'Surprise' discovery of Europe's first cave-dwelling fish
Pink, scaleless and with declining vision, the cave loach is the first ever example of a fish found living in a cave in Europe.
Researchers say the creature was found by divers in a huge underground cavern in southern Germany.
Experts believe that these loaches are the most northerly species of cave fish ever discovered.
They think they separated from surface-dwelling fishes some time over the past 20,000 years.
Scientists say that there are some 200 species of cave fish living in various parts of the world, but none had been found in Europe until now.
There are some 400 different cave-dwelling creatures in the Western Balkans, including the famous olm, a blind salamander.
Experts believed if a cave fish were ever to be found in Europe it would most likely be in that region so they were astonished to discover one, much further north, in the south of Germany.
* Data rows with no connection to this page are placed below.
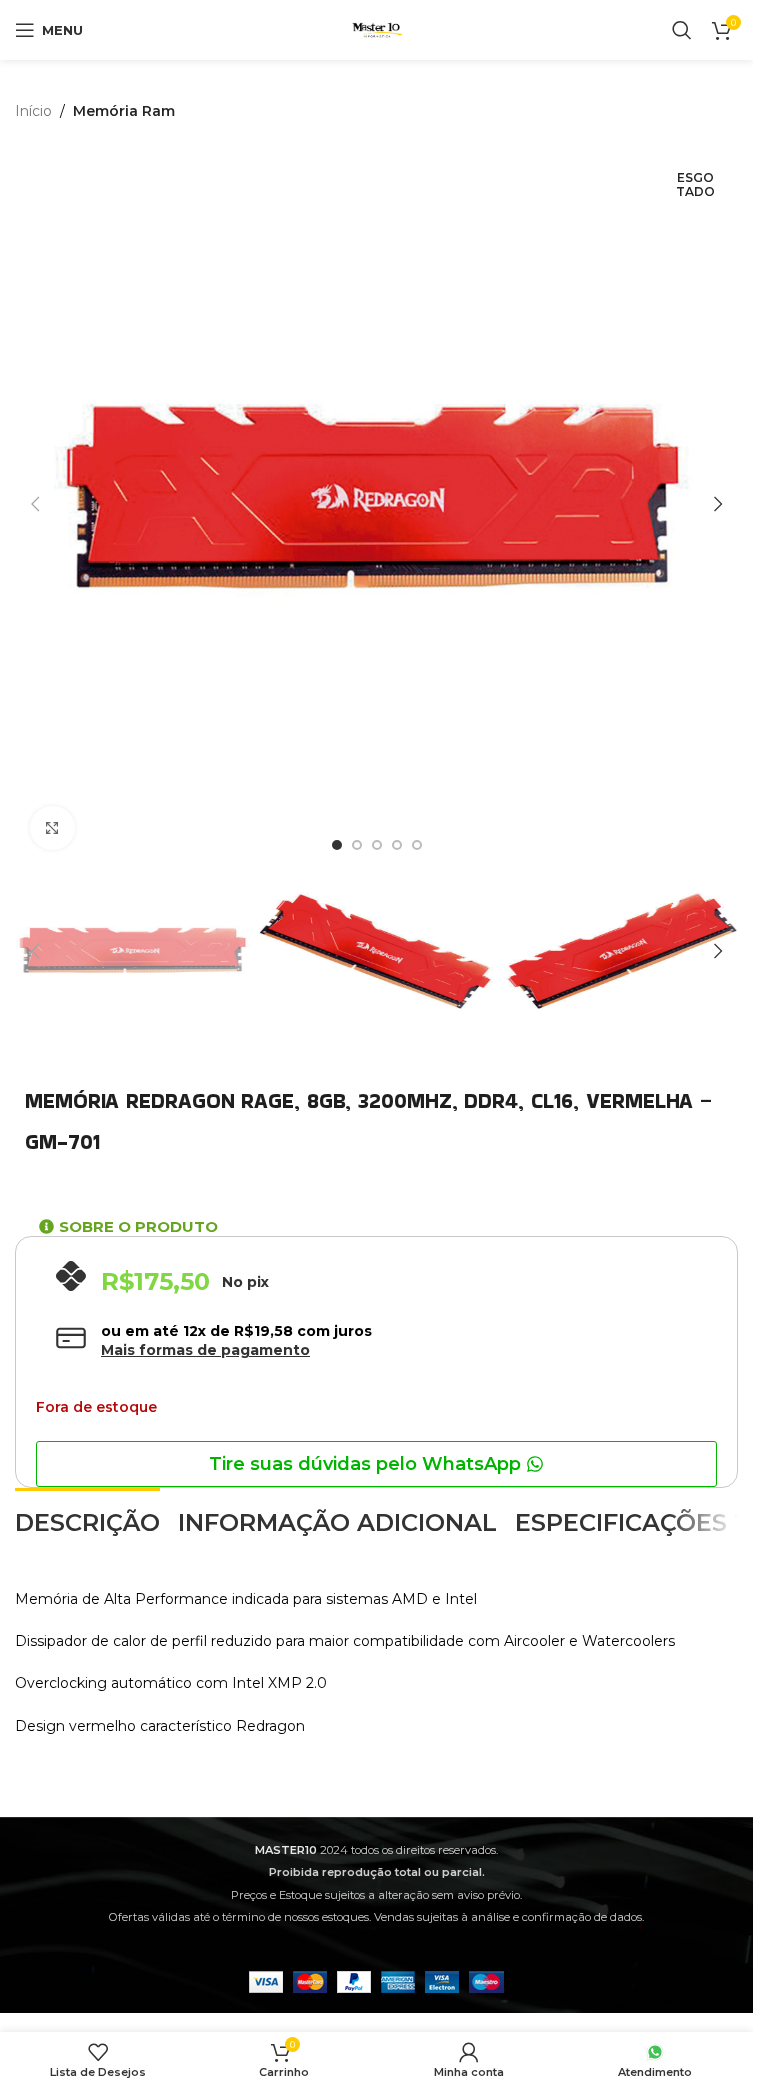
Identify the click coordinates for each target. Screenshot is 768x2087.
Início (33, 111)
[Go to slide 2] (357, 845)
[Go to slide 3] (377, 845)
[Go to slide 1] (337, 845)
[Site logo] (377, 29)
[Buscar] (682, 30)
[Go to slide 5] (417, 845)
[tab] (87, 1521)
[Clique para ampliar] (52, 828)
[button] (35, 504)
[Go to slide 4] (397, 845)
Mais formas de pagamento (205, 1350)
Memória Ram (124, 111)
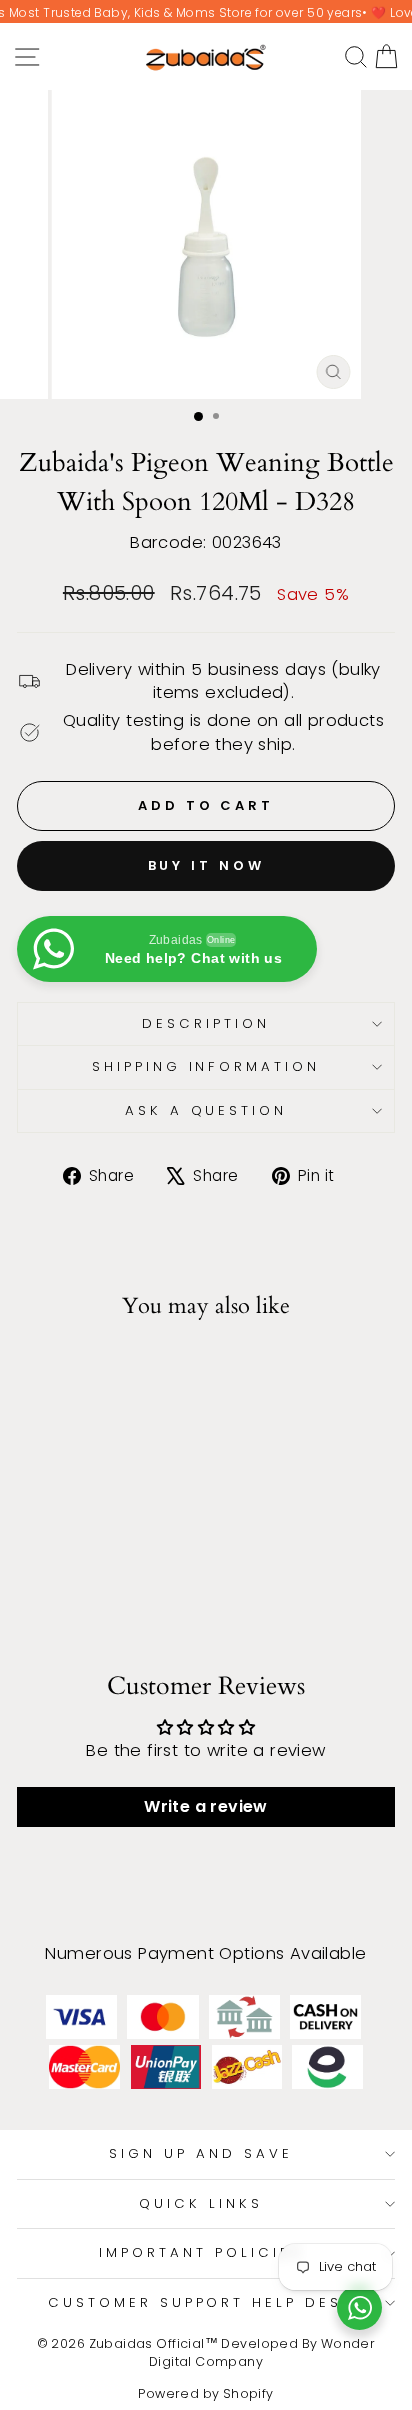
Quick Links (201, 2203)
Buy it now (206, 865)
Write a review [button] (206, 1806)
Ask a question (206, 1110)
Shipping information (206, 1066)
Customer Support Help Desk (201, 2302)
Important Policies (201, 2252)
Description (206, 1023)
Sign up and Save (201, 2153)
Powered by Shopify (205, 2393)
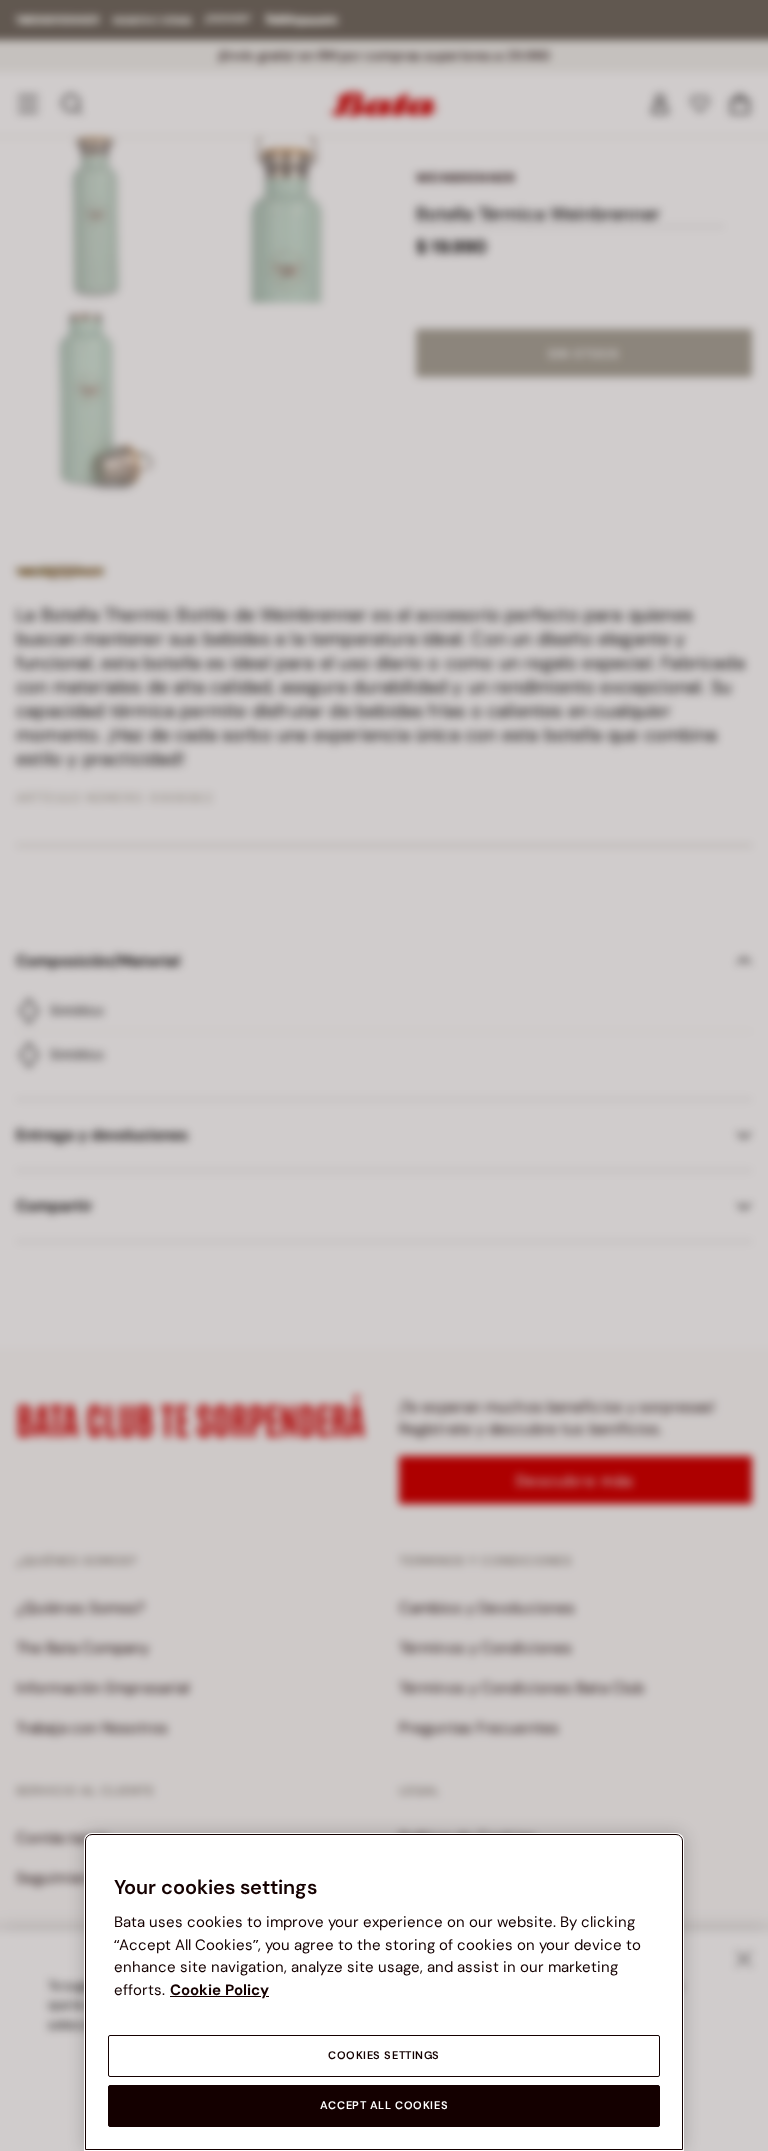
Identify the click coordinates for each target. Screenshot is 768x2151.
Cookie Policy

The cave loach was first seen by a diver called Joachim Kreiselmaier back in 2015.
He was exploring in the Danube-Aach cave system when he saw the fish and happened to have a camera to photograph it. He showed the picture to Dr Jasminca Behrmann-Godel, an expert in fish evolution at the University of Konstanz in south-west Germany.
"When I saw the photo I wasn't sure it was really something special," she told BBC News.
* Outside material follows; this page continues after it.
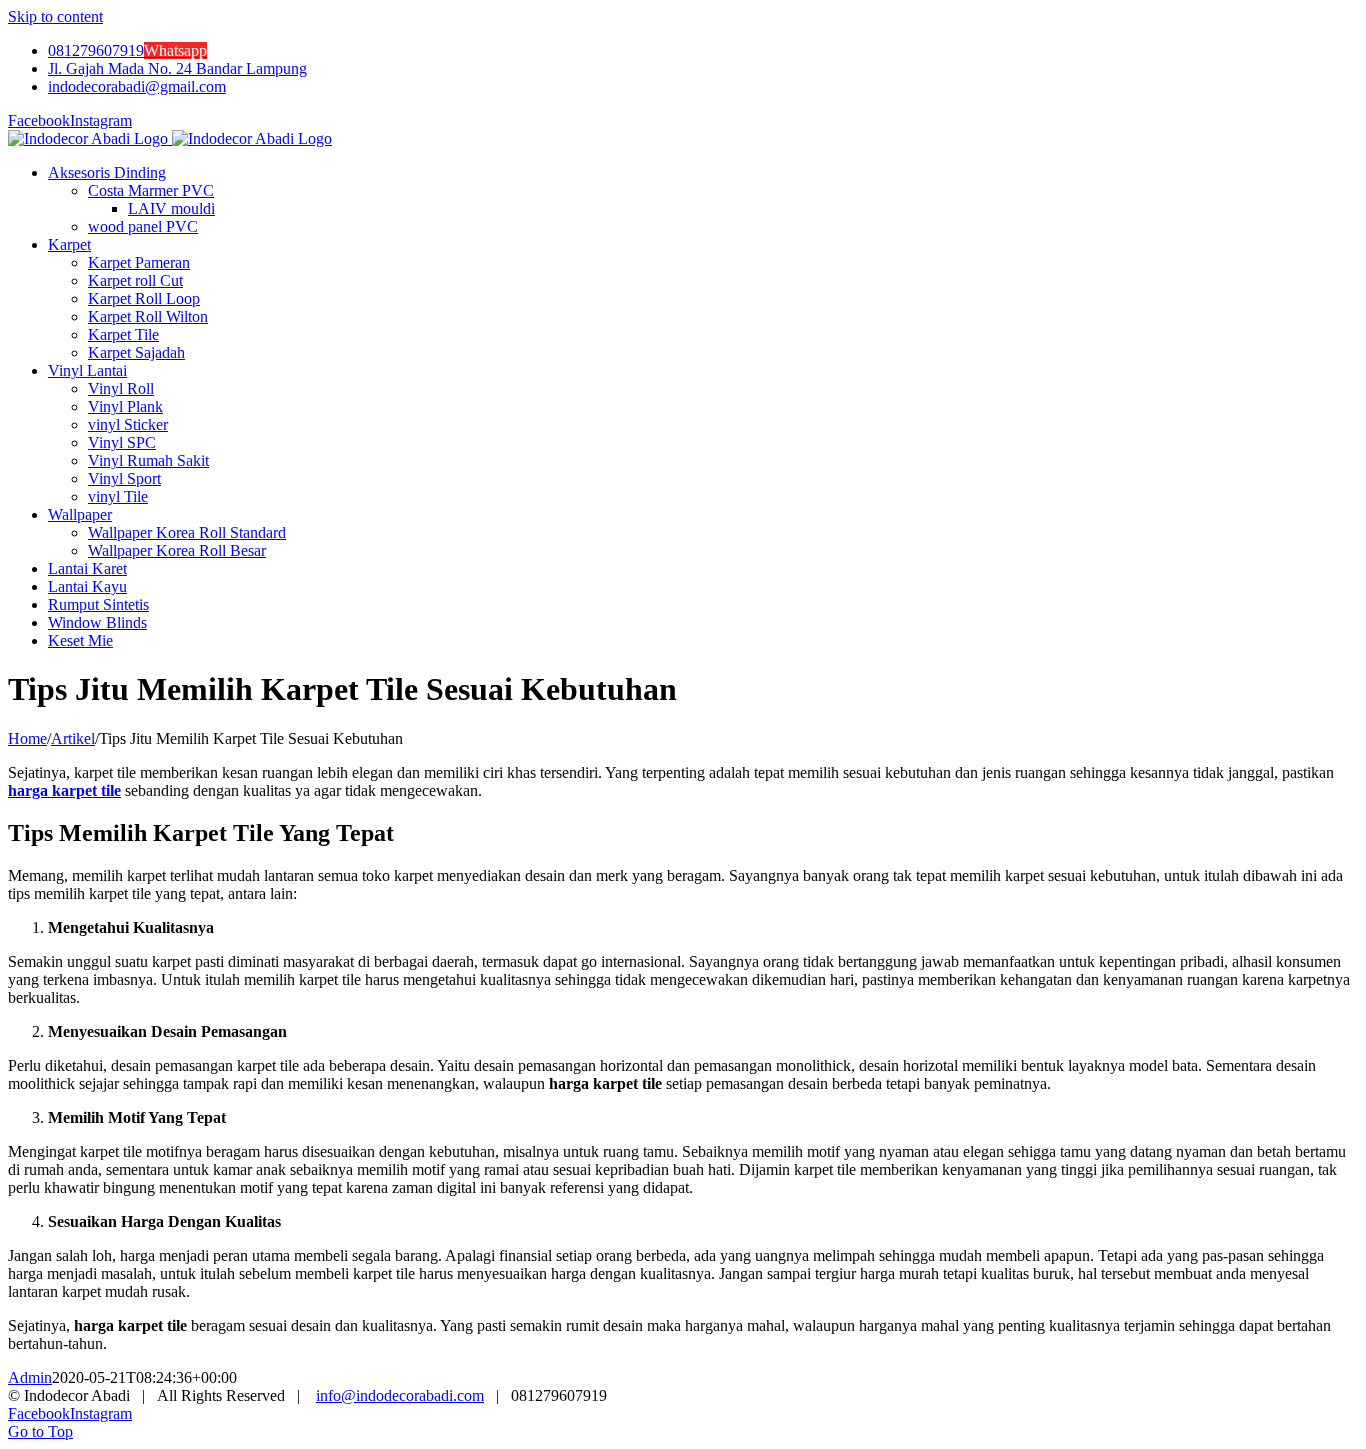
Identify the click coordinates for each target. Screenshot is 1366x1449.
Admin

"Then he brought me a live specimen and that was like the bang. That was the moment we realised that this was something really new!"
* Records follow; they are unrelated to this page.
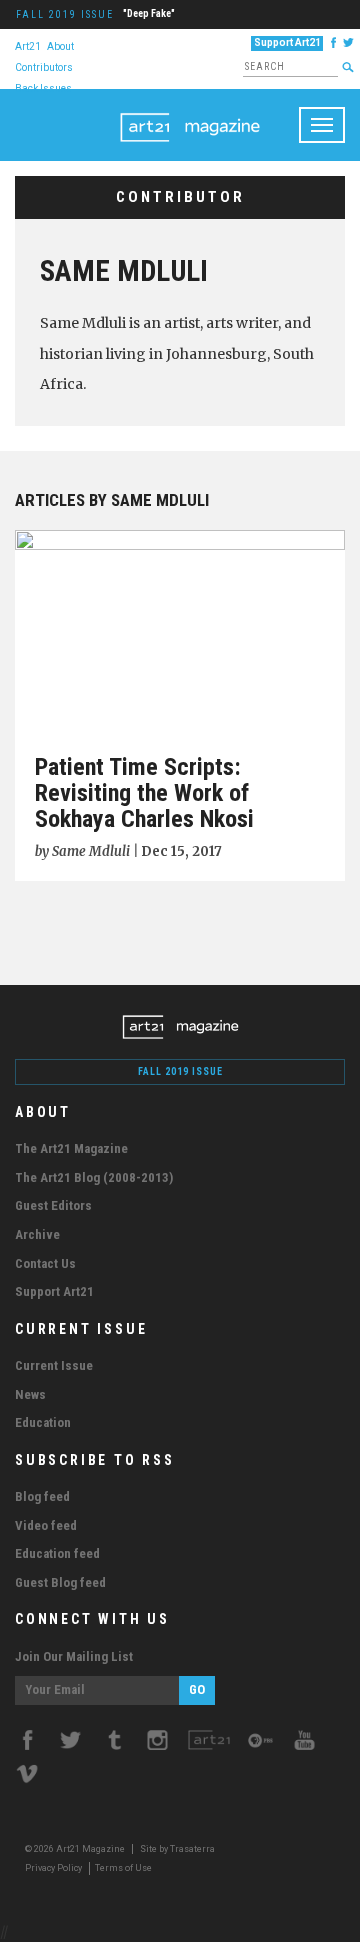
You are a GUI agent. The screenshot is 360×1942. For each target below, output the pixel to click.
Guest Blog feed (60, 1582)
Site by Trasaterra (177, 1849)
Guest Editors (53, 1205)
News (30, 1394)
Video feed (46, 1525)
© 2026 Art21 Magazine (76, 1849)
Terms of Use (123, 1868)
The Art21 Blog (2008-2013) (94, 1177)
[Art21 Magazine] (190, 114)
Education (43, 1422)
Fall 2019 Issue (65, 14)
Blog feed (42, 1496)
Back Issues (43, 87)
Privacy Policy (53, 1868)
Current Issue (54, 1365)
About (60, 45)
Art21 (28, 45)
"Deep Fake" (149, 13)
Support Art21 (287, 42)
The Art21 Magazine (71, 1148)
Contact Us (45, 1263)
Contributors (44, 66)
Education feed (57, 1553)
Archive (37, 1234)
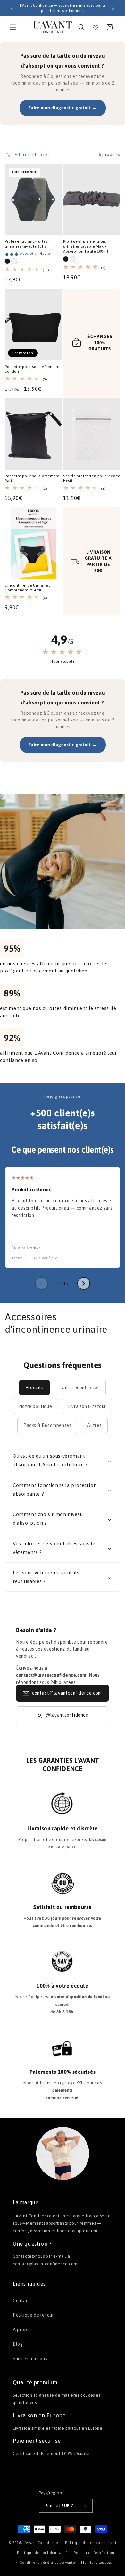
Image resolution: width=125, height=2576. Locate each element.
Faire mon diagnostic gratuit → (63, 107)
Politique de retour (33, 2315)
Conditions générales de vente (47, 2562)
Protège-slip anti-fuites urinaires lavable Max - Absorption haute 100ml (85, 246)
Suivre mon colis (30, 2358)
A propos (22, 2329)
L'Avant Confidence (40, 2543)
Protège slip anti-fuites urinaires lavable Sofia (26, 244)
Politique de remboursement (90, 2543)
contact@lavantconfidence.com (67, 1693)
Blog (18, 2344)
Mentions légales (96, 2562)
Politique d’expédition (94, 2553)
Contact (21, 2300)
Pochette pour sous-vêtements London (33, 369)
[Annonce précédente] (12, 8)
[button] (13, 27)
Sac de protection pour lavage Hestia (91, 478)
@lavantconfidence (67, 1715)
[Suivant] (83, 1283)
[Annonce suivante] (113, 8)
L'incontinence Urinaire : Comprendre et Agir (27, 588)
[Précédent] (41, 1283)
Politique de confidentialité (42, 2553)
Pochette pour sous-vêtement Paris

The divers have observed about 150 of the fish in their journeys to the cave and five have now been brought back for studying in the laboratory - not an easy task.
"No more than 30 divers have ever reached the place where the fish have been found," Joachim Kreiselmaier said.
"Due to the usually bad visibility, strong current, cold temperature, and a labyrinth at the entrance, most divers do not come back again for diving."
Genetic analysis suggests the cave dwellers are closely related to stone loaches found in the nearby rivers, the Danube and the Radolfzeller Aach. However the scientists are unsure if they can be classed as a distinct species.
"The first thing you see is that they are pale, they appear a bit rose, or pinkish, because you can see the blood vessels through the skin," said Dr Behrmann-Godel.
"The eyes are still there, only about half the size of the surface fish population. If you put a light on them they don't react so we are not sure if they are still functioning. There is a change going on from the optical sense to some other perception capabilities."
While the cave system formed some 400-500,000 years ago, it is only since the last glacial period some 20,000 years ago that saw the opening of the Aach spring by the retreating Alpine glacier which allowed the first colonisation of the cave system with fish.
In evolutionary terms, this is very recent and it puts the German discovery at the younger end of the scale of cave fish worldwide.
Cave loaches have also been found much further north than other species. A team of researchers in Pennsylvania argued that their discovery of cave sculpins around 14 years ago was probably the furthest north that cave fish would ever be found. The German ones however are some 760km (470 miles) further north.
While only a small portion of the 250 sq km underground home of the cave loach can be explored by divers, the researchers believe there may be thousands of more of these pale, pink creatures living undisturbed in the region.
And they may not be the last cave fish species to be discovered says Dr Behrmann-Godel.
"We never would have expected something like this so there may be some other things out there."
The fish study has been published in the journal, Current Biology.